— Data listing —

# # # #

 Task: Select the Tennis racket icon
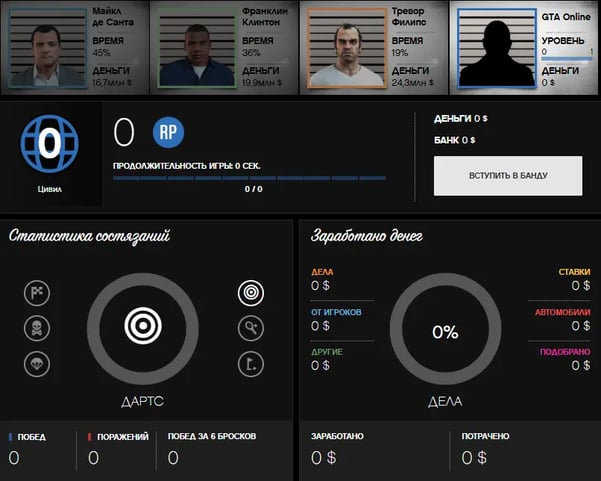pyautogui.click(x=251, y=329)
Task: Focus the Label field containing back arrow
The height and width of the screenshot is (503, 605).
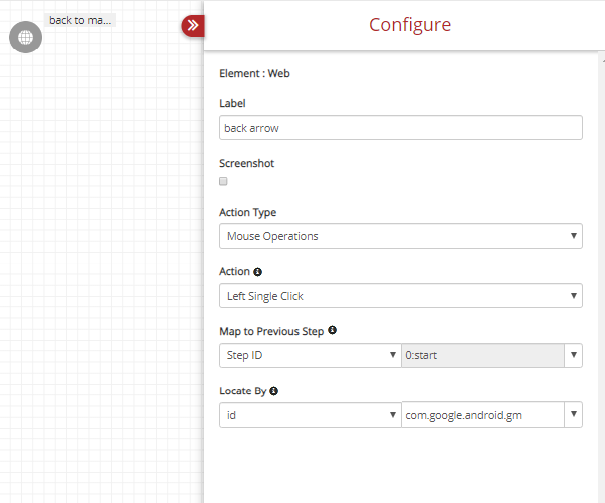Action: tap(401, 128)

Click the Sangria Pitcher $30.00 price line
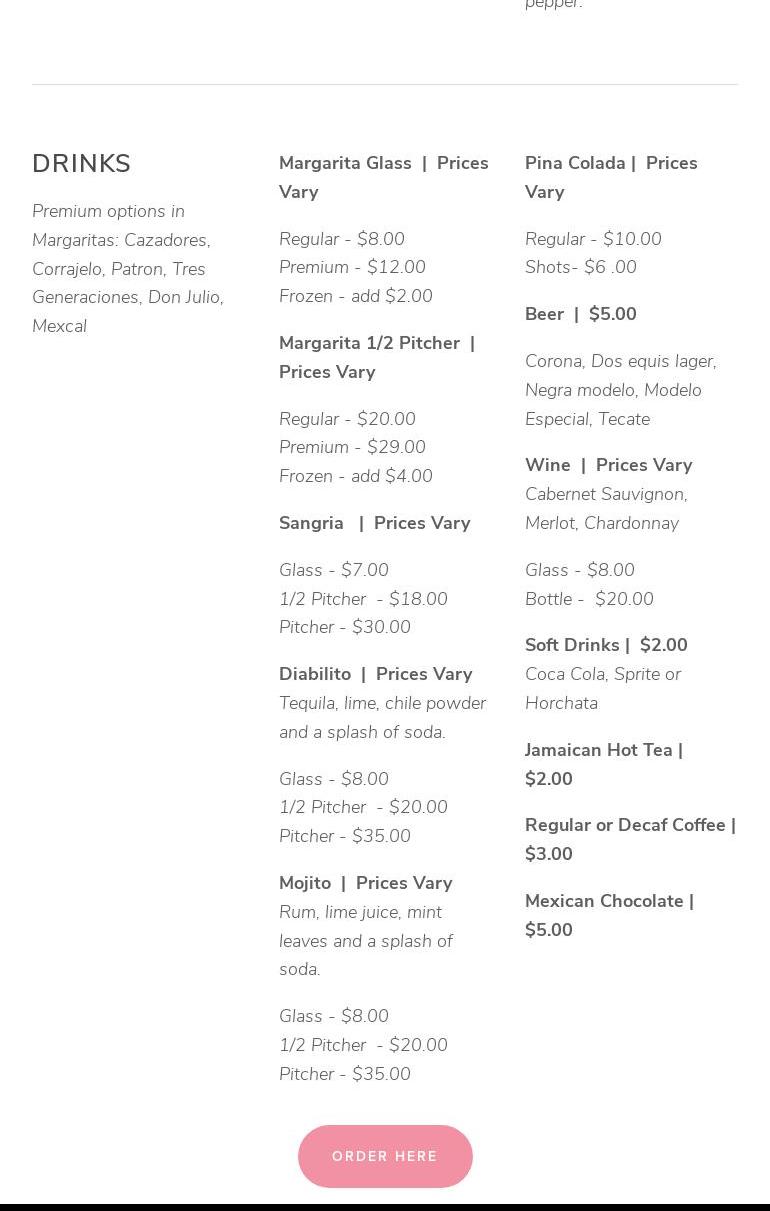point(344,627)
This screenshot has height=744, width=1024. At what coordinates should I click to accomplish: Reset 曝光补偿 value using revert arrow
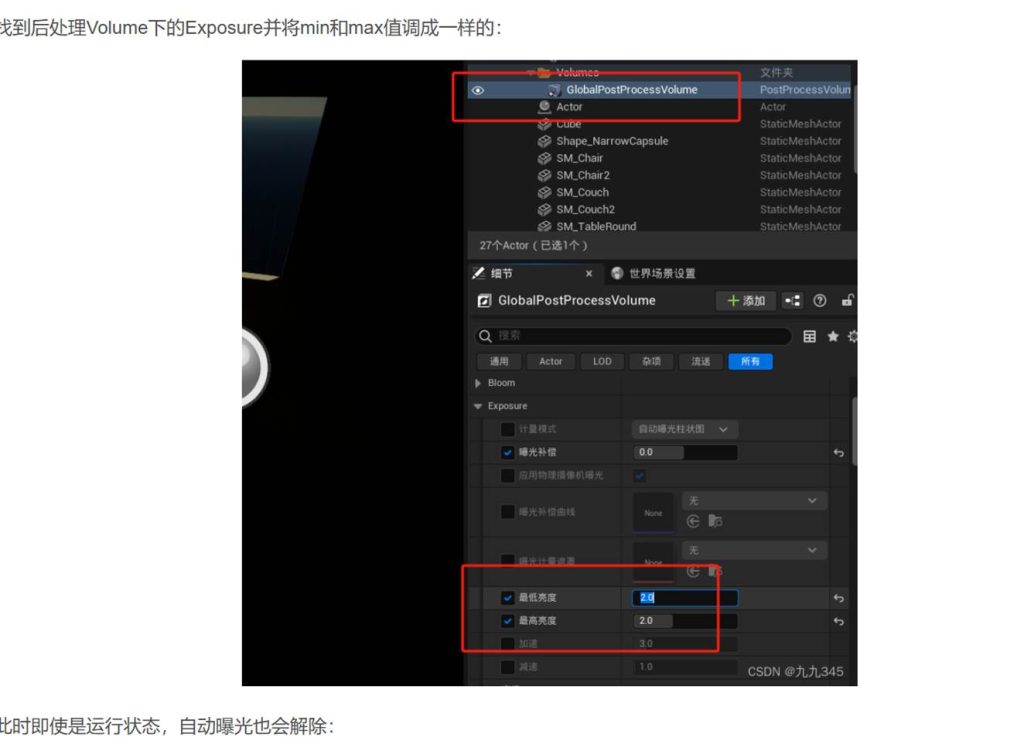[839, 453]
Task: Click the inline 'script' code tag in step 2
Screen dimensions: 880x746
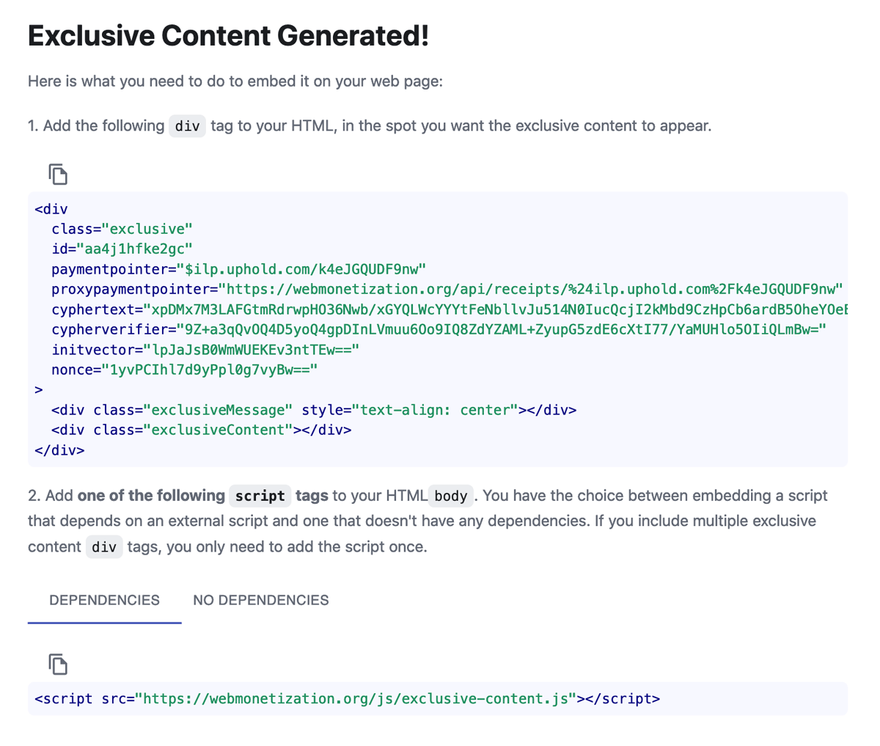Action: (260, 496)
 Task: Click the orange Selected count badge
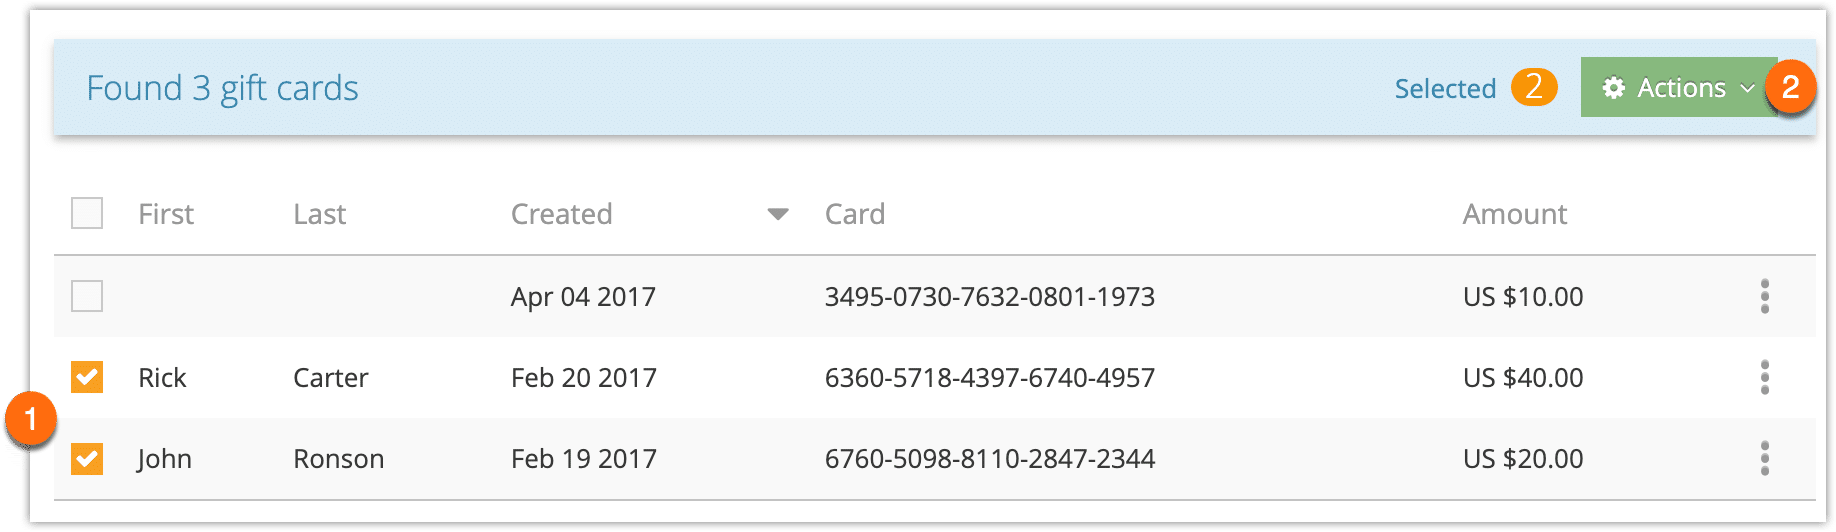click(1534, 87)
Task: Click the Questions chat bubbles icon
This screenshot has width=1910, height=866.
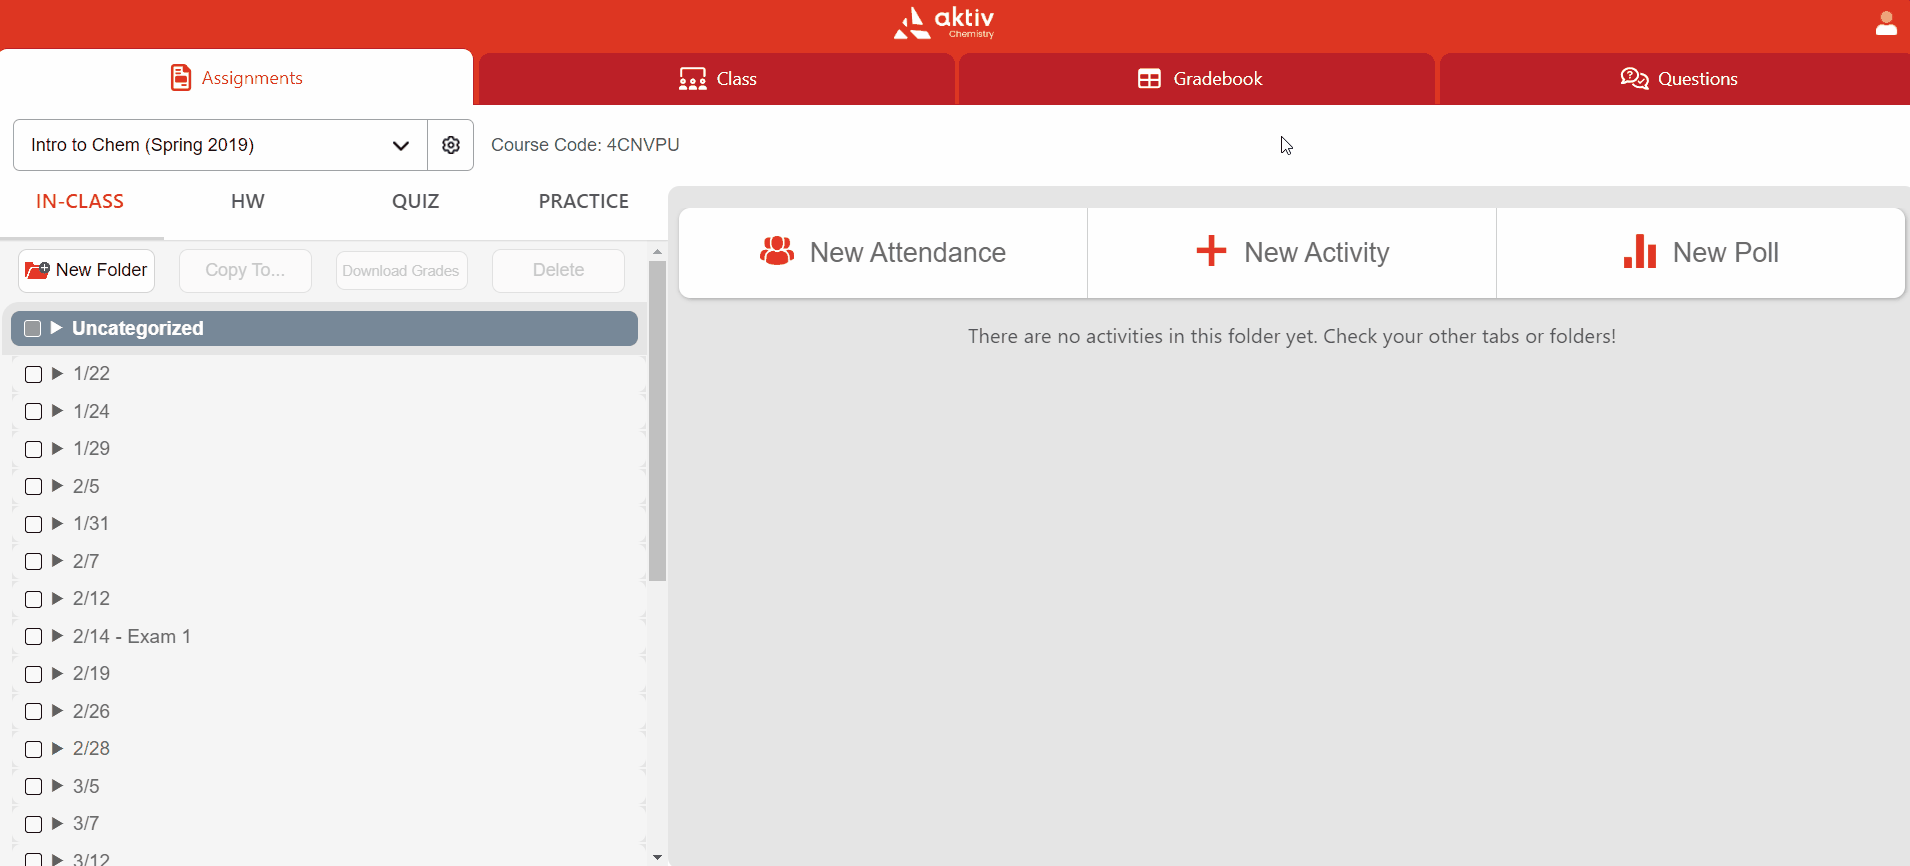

# # # #

Return all of the records above exactly as written. Omit each picture.

— Expected answer —
 Task: Select the Tennis racket icon
pyautogui.click(x=251, y=329)
Task: Focus the Label field containing back arrow
The height and width of the screenshot is (503, 605).
Action: tap(401, 128)

Click the Sangria Pitcher $30.00 price line
point(344,627)
This screenshot has height=744, width=1024. At what coordinates should I click to accomplish: Reset 曝光补偿 value using revert arrow
[839, 453]
Task: Click the inline 'script' code tag in step 2
Screen dimensions: 880x746
Action: (260, 496)
 Task: Click the orange Selected count badge
click(1534, 87)
Task: Click the Questions chat bubbles icon
This screenshot has width=1910, height=866.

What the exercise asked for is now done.